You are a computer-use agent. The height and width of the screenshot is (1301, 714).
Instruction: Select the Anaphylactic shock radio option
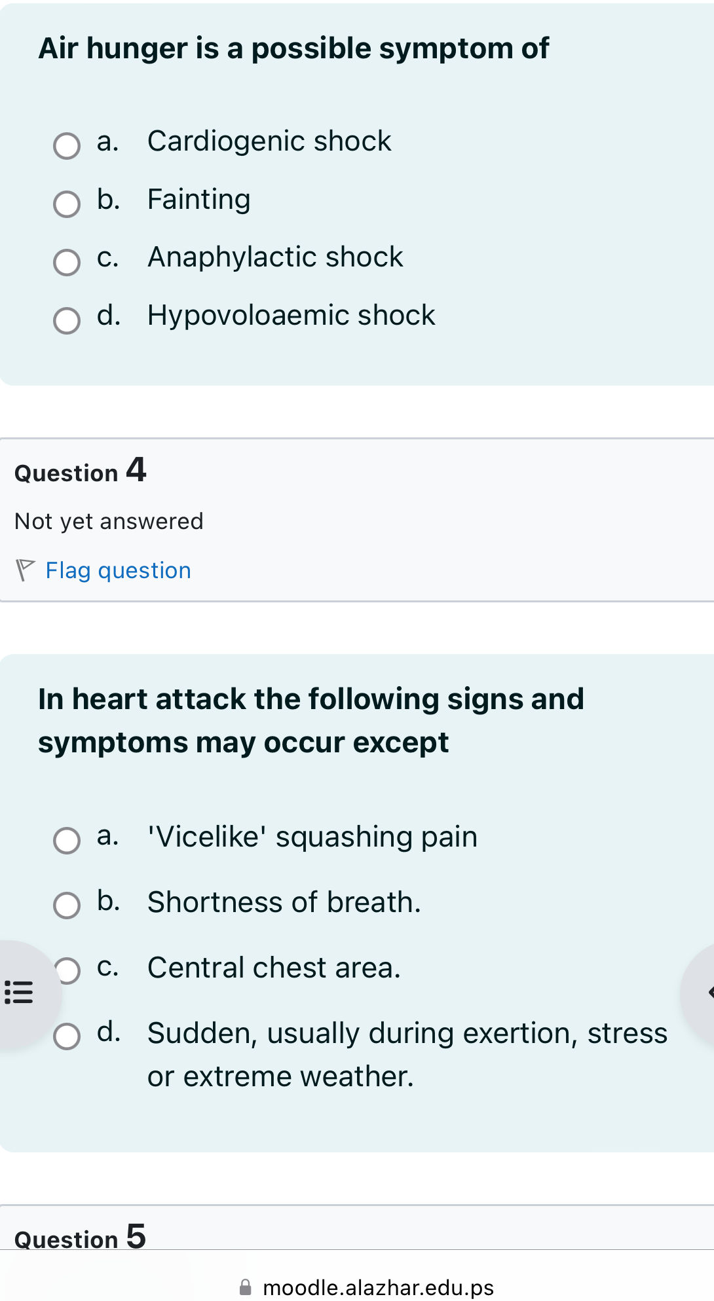(67, 263)
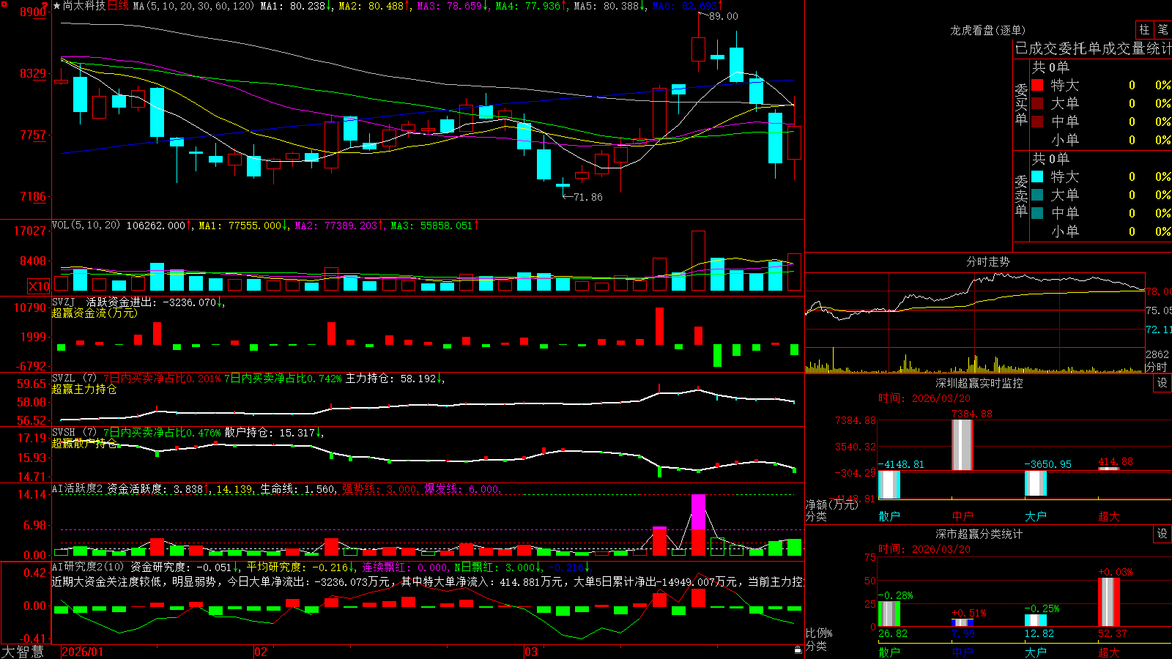Click the 龙虎看盘(逐单) panel title

coord(987,30)
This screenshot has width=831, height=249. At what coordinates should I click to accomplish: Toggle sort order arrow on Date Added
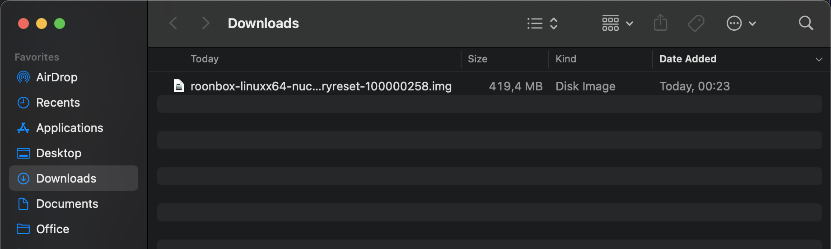coord(818,59)
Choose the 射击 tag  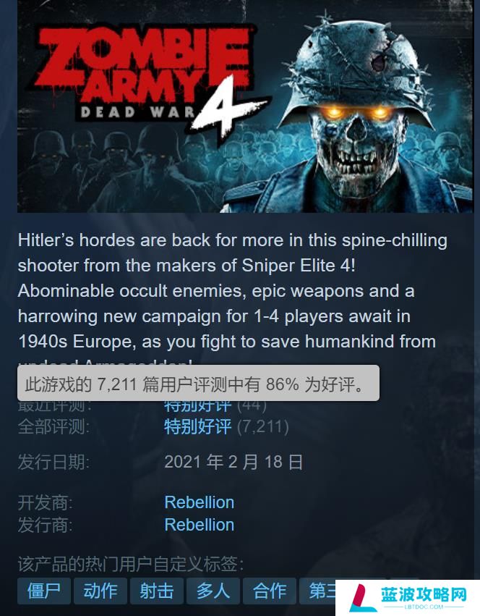coord(157,591)
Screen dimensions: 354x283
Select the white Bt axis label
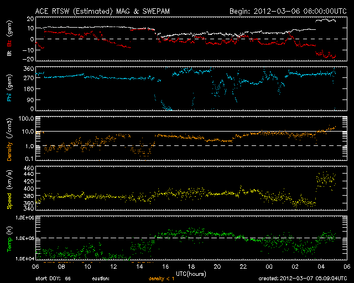(9, 53)
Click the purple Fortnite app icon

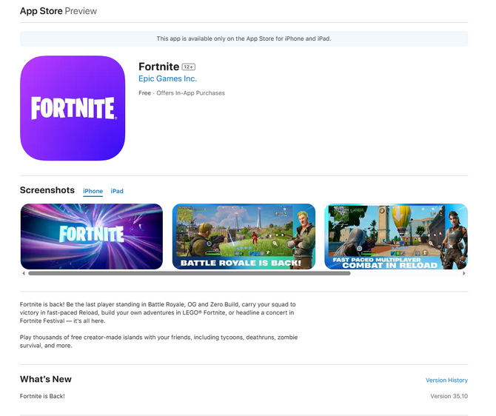(73, 108)
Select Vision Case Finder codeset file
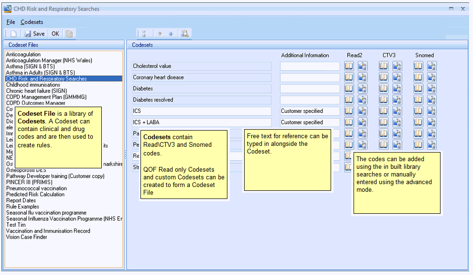The width and height of the screenshot is (473, 275). pos(27,237)
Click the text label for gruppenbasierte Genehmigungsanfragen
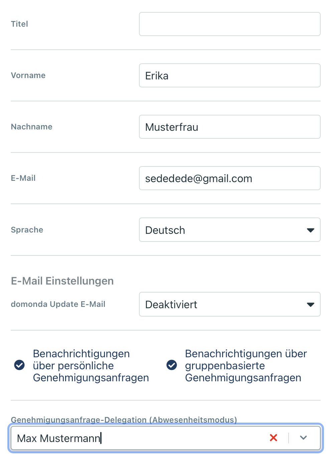This screenshot has width=332, height=461. tap(246, 366)
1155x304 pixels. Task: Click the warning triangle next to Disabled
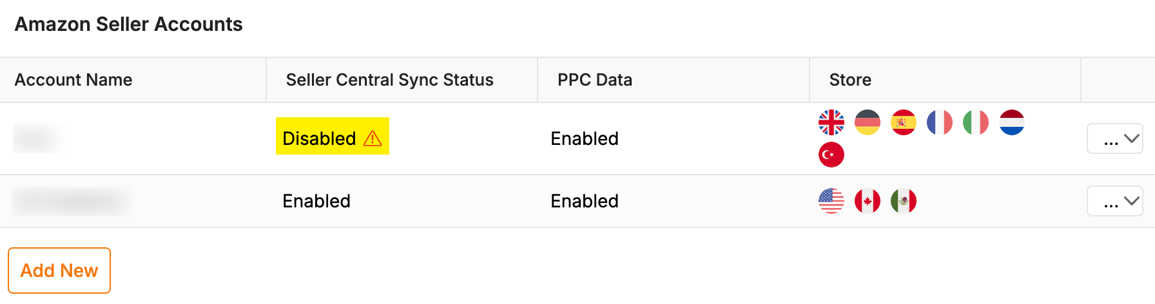[x=373, y=138]
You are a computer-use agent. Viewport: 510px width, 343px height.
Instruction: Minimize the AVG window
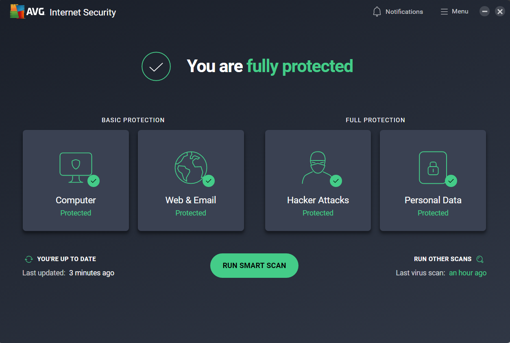pos(484,11)
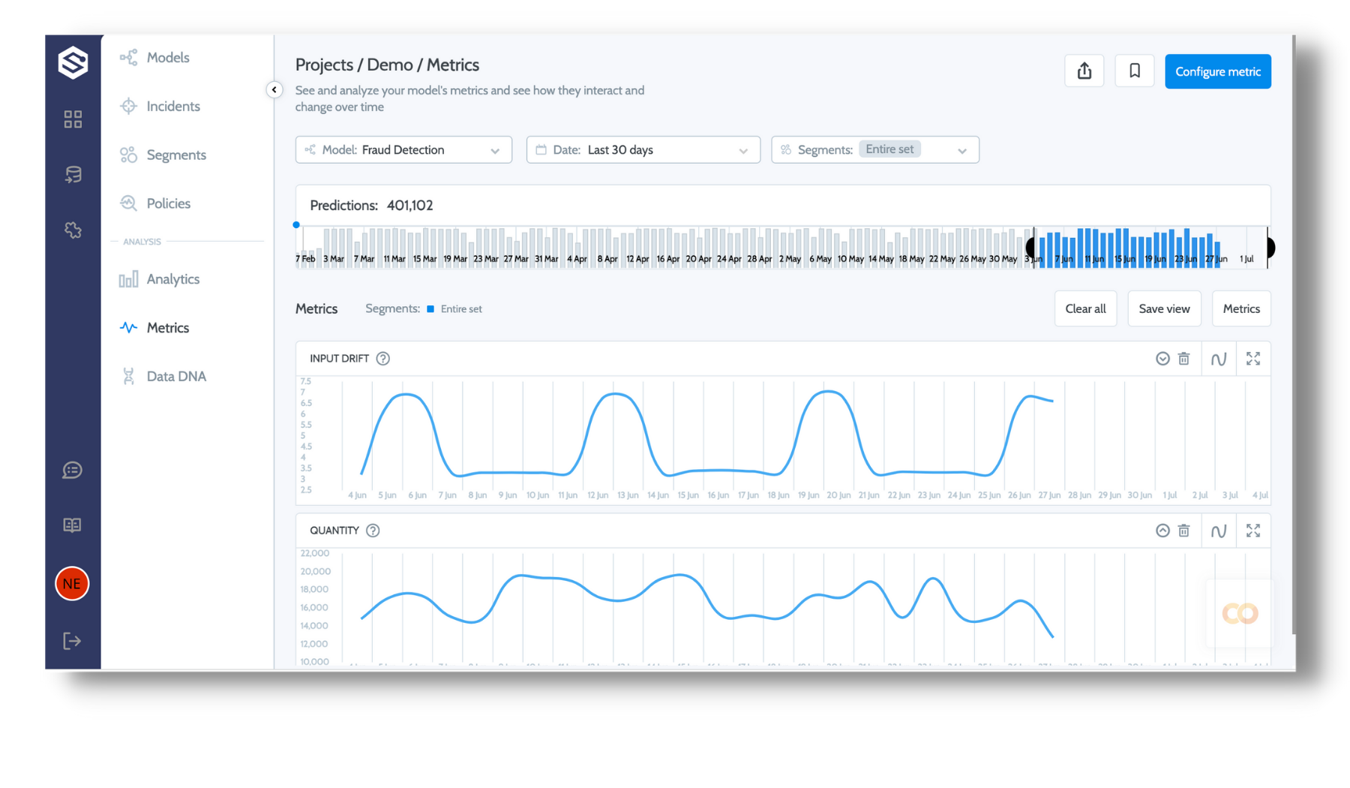This screenshot has width=1350, height=788.
Task: Click the Clear all button
Action: coord(1085,308)
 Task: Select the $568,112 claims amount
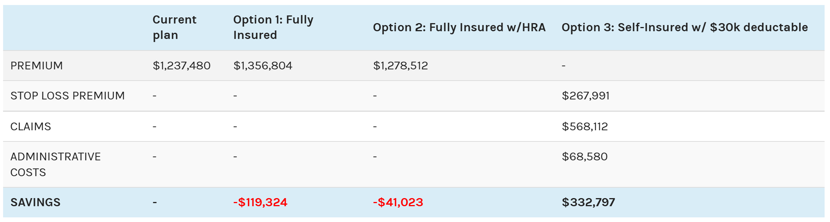click(x=585, y=126)
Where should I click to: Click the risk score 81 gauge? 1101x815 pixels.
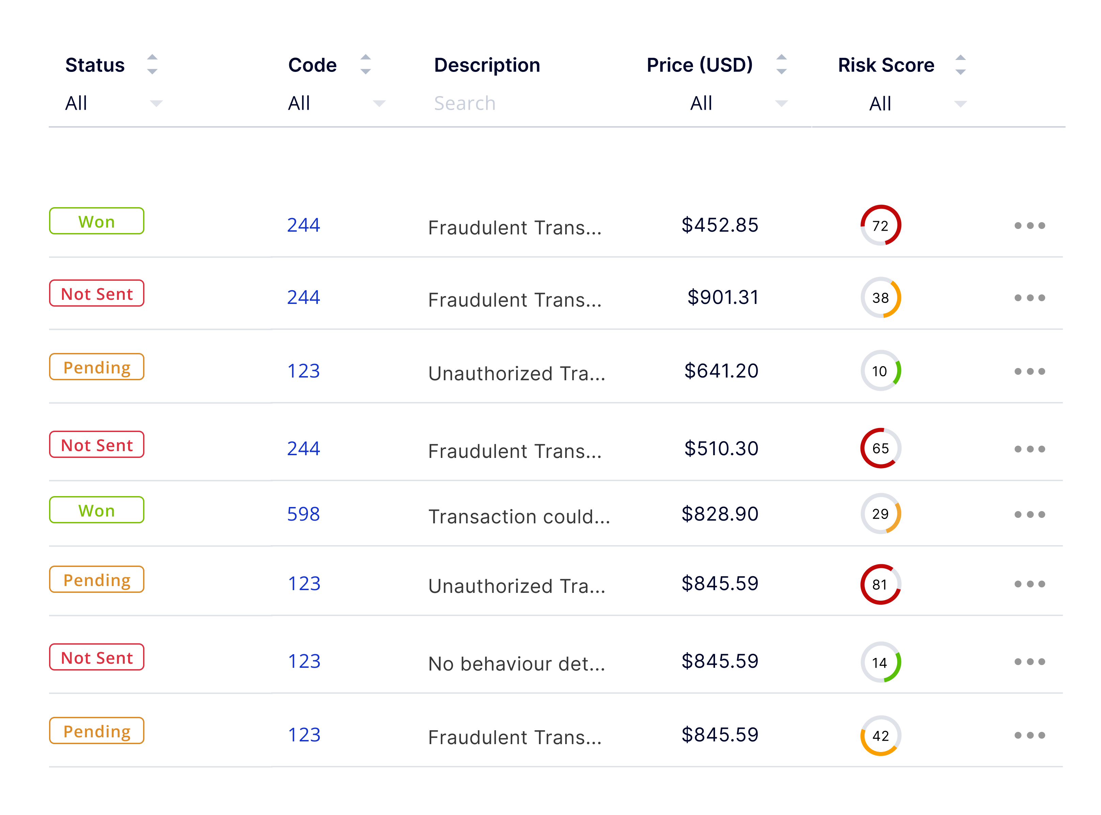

:::::

*Written request*:
Change "window" to "dialog" in the items from the line with "You are a computer-use agent. Viewport: 510px" to the line with "click(x=585, y=126)", and give those lines again with nothing else altered. Leave the pictures out.

*Exercise output*:
You are a computer-use agent. Viewport: 510px width, 343px height.
Instruction: Minimize the AVG dialog
pos(484,11)
This screenshot has width=1350, height=788.
Task: Click the Clear all button
Action: coord(1085,308)
 Task: Select the $568,112 claims amount
click(x=585, y=126)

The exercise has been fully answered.